Rscript merge_junction_files.r -j junc_file_list.txt -p 10 -n all_samples
Step 8: Clean Repeatmakser File
Subset the repeat masker files from UCSC for future steps, saving the following columns: chr, start, end, strand and repClass. The code example below process the hg38.rmsk.txt file:
echo -e "chr\tstart\tend\tstrand\trepName\trepClass\trepFamily" > hg38.rmsk.cleaned.txt cut -f6-8,10,11,12,13 hg38.rmsk.txt >> hg38.rmsk.cleaned.txt
Step 9: Overlap Exons with RTs
The script name "overlap_exon_with_te.r" process the gene and assembled transcript gtf files, collects the exons, calculates the percentage of RT sequence for each exon, and returns information about if the edges of each exon are overlapping with RT
At the moment, this script only works for cleaned repeatmasker files with the following columns: chr, start, end, strand and repClass.

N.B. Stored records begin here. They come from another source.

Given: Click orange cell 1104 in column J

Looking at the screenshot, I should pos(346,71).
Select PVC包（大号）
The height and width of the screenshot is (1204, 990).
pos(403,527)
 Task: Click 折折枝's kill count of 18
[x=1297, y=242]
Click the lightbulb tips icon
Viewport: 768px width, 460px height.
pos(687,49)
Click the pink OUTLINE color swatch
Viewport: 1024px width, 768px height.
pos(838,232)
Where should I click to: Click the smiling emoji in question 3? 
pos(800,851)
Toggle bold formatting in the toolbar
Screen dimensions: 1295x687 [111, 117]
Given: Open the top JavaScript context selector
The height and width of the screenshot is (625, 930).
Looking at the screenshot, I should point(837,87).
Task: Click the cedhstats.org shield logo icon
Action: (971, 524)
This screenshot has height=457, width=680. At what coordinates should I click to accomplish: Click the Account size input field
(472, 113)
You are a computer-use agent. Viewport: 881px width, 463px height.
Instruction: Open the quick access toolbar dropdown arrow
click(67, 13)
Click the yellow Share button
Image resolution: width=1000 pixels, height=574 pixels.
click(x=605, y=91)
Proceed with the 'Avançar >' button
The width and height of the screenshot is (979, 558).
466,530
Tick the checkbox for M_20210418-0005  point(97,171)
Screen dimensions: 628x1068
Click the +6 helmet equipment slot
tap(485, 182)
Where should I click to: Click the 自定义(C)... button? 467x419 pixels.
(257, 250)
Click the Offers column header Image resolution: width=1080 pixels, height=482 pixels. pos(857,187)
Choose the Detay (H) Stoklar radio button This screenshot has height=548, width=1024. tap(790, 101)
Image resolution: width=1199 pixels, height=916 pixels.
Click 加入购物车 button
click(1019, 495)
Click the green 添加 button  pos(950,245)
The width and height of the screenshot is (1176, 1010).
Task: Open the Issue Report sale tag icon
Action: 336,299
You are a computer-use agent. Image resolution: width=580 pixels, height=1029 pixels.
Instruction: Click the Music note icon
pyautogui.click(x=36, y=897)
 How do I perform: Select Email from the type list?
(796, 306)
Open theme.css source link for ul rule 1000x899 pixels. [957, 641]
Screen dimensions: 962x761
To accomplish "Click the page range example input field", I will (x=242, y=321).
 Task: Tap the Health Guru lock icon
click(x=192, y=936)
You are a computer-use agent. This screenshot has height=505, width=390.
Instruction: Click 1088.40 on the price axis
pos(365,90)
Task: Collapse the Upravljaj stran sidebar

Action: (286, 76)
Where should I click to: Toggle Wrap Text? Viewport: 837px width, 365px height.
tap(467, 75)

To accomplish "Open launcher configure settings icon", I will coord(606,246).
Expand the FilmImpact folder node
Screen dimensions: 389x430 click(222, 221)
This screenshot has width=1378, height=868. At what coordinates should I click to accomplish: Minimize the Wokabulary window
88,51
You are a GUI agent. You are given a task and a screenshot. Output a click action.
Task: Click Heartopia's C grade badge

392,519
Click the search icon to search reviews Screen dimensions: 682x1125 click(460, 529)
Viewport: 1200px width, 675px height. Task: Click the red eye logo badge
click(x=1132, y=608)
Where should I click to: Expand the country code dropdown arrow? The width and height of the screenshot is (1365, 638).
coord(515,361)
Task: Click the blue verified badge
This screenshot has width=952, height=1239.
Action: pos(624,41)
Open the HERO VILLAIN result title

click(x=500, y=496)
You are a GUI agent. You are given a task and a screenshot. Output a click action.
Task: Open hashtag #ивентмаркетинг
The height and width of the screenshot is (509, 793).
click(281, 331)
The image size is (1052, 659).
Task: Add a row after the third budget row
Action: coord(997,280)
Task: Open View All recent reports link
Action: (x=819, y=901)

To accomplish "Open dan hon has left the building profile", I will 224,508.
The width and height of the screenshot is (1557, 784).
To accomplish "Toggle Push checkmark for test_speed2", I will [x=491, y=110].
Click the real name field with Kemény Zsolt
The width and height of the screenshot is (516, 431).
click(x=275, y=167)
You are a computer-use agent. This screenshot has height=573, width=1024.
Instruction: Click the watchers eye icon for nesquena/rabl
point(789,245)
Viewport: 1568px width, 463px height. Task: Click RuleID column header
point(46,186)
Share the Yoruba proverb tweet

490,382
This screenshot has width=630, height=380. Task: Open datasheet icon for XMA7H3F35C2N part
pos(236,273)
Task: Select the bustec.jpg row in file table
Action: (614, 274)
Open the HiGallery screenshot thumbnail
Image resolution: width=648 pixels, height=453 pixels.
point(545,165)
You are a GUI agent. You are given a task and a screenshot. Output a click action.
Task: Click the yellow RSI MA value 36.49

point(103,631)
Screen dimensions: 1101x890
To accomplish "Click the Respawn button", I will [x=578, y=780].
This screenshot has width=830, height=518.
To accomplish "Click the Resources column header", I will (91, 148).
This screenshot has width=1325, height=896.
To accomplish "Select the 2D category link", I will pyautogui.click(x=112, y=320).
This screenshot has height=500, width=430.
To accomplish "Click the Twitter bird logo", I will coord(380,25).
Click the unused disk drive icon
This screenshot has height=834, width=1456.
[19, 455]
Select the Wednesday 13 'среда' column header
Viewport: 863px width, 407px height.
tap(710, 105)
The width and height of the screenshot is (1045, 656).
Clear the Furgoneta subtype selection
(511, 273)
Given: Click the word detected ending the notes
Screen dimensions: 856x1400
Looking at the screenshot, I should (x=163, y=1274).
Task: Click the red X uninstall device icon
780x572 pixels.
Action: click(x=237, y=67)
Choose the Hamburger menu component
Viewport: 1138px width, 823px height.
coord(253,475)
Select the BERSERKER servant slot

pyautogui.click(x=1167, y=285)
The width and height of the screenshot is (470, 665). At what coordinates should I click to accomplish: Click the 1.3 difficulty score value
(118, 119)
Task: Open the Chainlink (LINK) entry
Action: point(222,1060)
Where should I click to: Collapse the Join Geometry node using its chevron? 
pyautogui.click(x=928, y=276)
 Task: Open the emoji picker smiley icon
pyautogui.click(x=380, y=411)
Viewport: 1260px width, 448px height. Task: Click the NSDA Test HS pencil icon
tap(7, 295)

For CDK2ap1, we focused on retrotransposons (LTR, SINE and LINE), but this script can be modified to include DNA elements
Rscript overlap_exon_with_te.r -g hg38.ncbiRefSeq.gtf -t taco_assembly.gtf -p 5 -n hg38 -r hg38.rmsk.cleaned.txt
Step 10: Identifying RT-Gene Junctions
The script "overlap_junction_with_exon.r" matches the junctions with annotated or assembled exons. It generates a table with the following information:
- info: junction information with chr:start:end format.
- gene_name: which annotated gene that exon is matched to
- junction_type: types of junctions including promoter_tss (RT provides the splicing donor site of the first intron, the 5' of the annotated or assembled transcript overlaps with an RT), promoter (RT provides the splicing donor site of the first intron, the 5' of the annotated or assembled transcript does not overlap with an RT), internal (RT provides splicing sites for internal exons), terminator (RT provides splicing acceptor sites for the last intron). If a splicing junction is involved in multiple transcripts and could be classified as different types, all types were listed and separated by "/"
- max_te_perc: for exons that are adjacent to RT overlapping splicing sites, what percentage of their sequences are derived from TE.
- start_te_repName, start_te_repFamily, start_te_repClass, start_te_info: The subfamily name, family name, class name and coordinates for RTs that overlap with the 5' of a splicing junction (splicing junctions were all considered as non-stranded). NA is used when the splicing site does not overlap with RT.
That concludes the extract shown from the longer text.